El Bordelo, Vingt Ans Avant

2 minutes de lecture

Pedro vida d’un trait sa timbale de café noir et sortit de la cuisine. Au passage, il fit résonner ses clés sur les barreaux des cellules. Il faudrait bien dix heures pour faire émerger du coma les deux poivrots qui avaient cassé du mobilier la veille au Creezy Horse Saloon et bousculé quelques filles chez Madame Francine. Il ferait nuit à son retour.

Devant l’ancien temple reconverti en prison, son adjoint Atahual avait mis en route le moteur de la Saharienne Pietranera, échangée au surplus tunisien contre une caisse de Black Lebel. Pedro s’installa au volant, Atahual sur le siège passager, et démarra.

Le shérif contourna au passage sur la Calle Finzi quelques ivrognes couverts de rosée, étalés sur la rue de boue séchée.

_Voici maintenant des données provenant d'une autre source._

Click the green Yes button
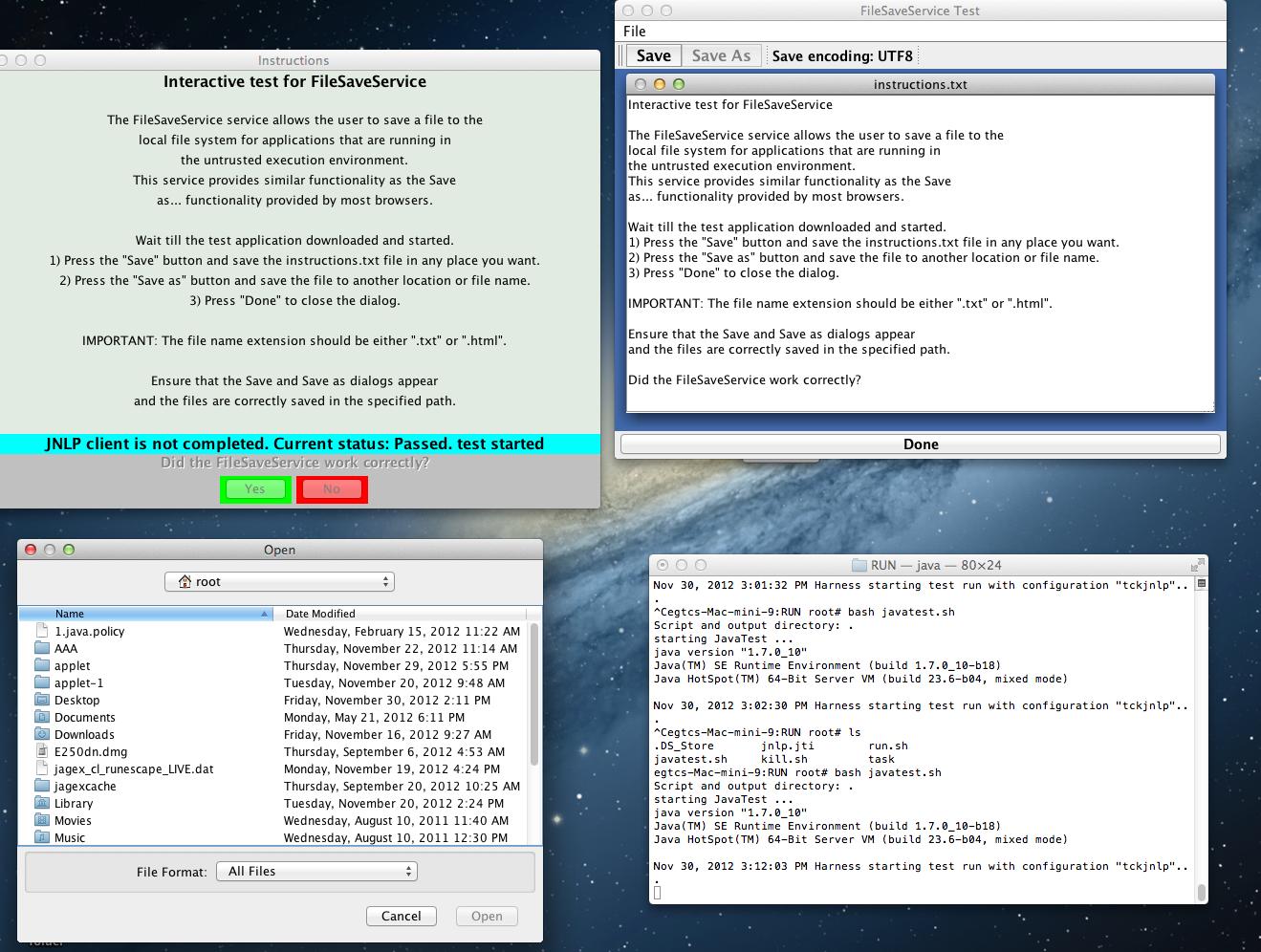 coord(254,489)
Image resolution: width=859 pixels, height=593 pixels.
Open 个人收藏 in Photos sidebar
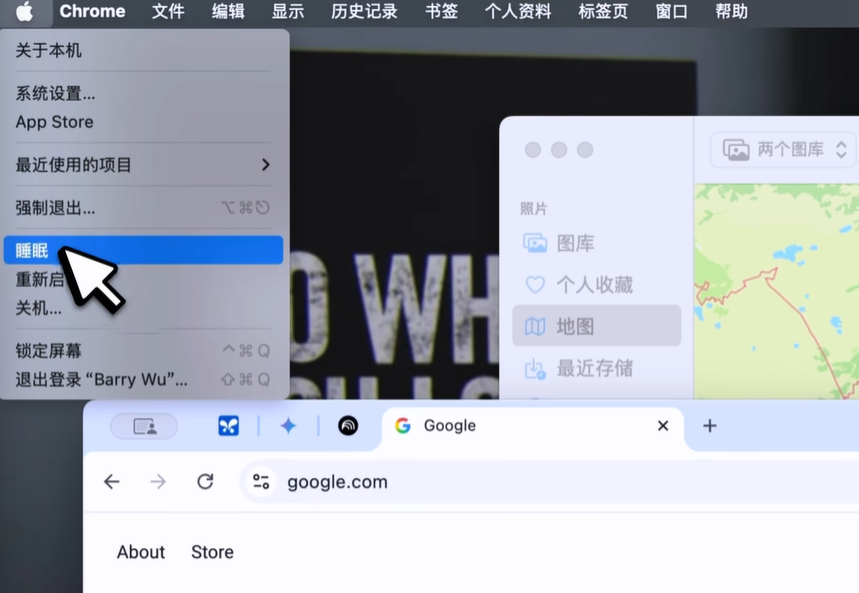[594, 285]
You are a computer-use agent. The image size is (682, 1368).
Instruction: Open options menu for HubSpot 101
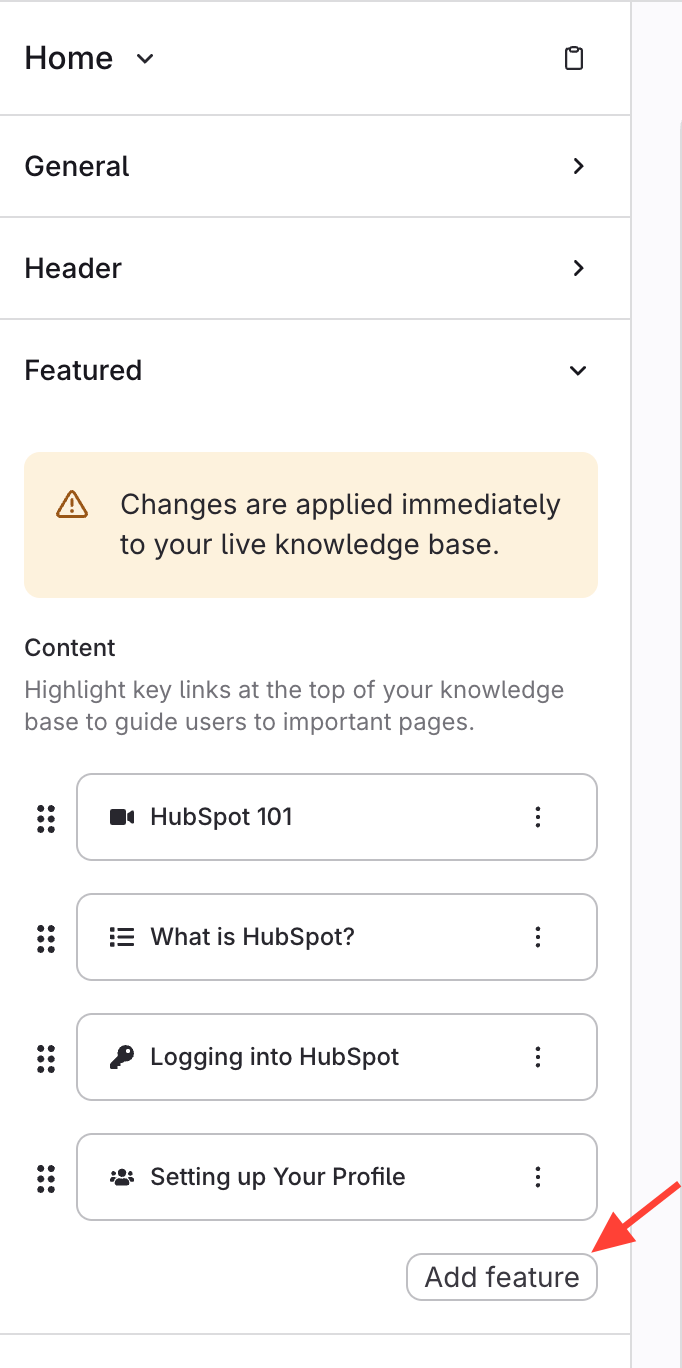(538, 817)
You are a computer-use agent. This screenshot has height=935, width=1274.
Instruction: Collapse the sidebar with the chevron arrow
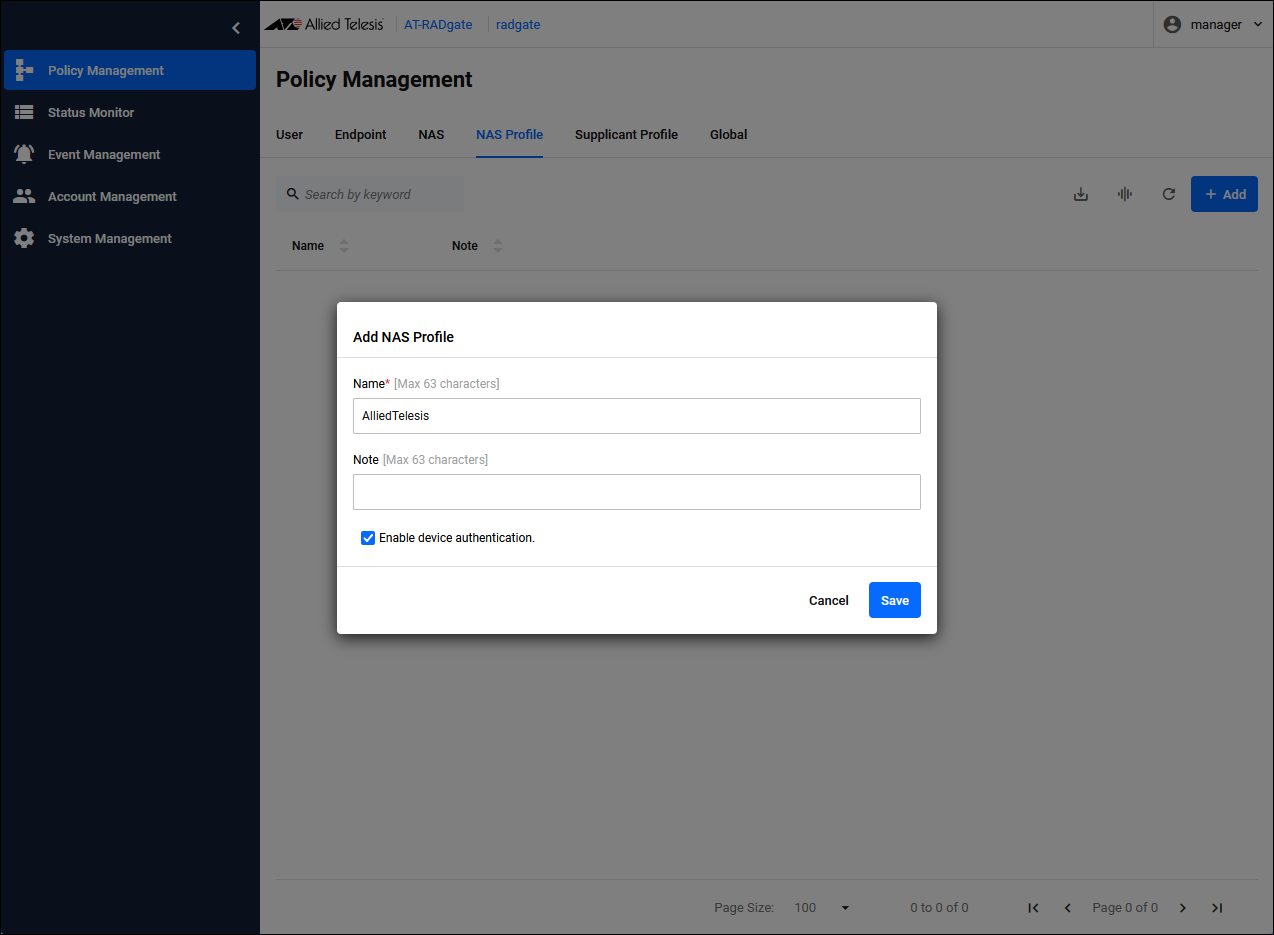236,28
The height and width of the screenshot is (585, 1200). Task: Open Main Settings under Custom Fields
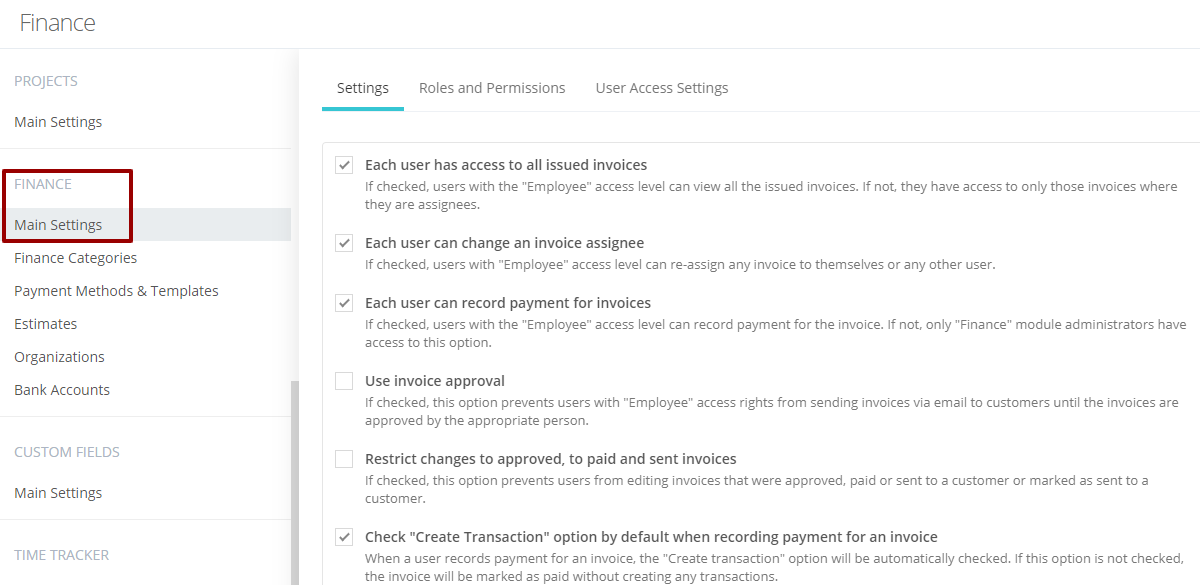point(58,493)
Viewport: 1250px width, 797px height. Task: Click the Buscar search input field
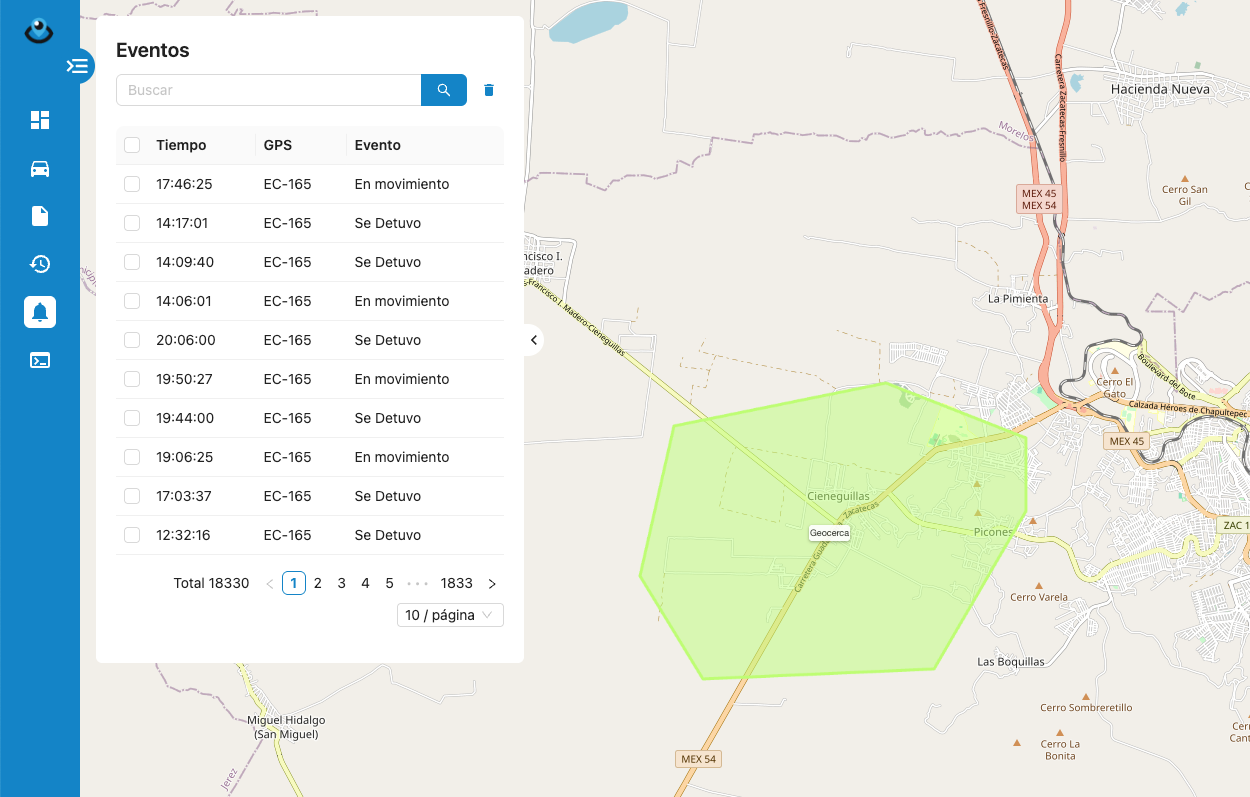268,90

Il faillit comme à son habitude emplafonner l’épouvantable Statue de Gaudi del Orta au milieu de la Plaza Offenbach, et sortit du village en cahotant.

Sur le trajet qu’il connaissait par cœur, l'adjoint lui expliqua pourquoi il l’avait tiré du lit à l’aube, vu l’urgence et l’importance de l’événement, et Pedro tâcha de saisir l’un et l’autre.

­ - On a trouvé un Neibaxu mort près du site ?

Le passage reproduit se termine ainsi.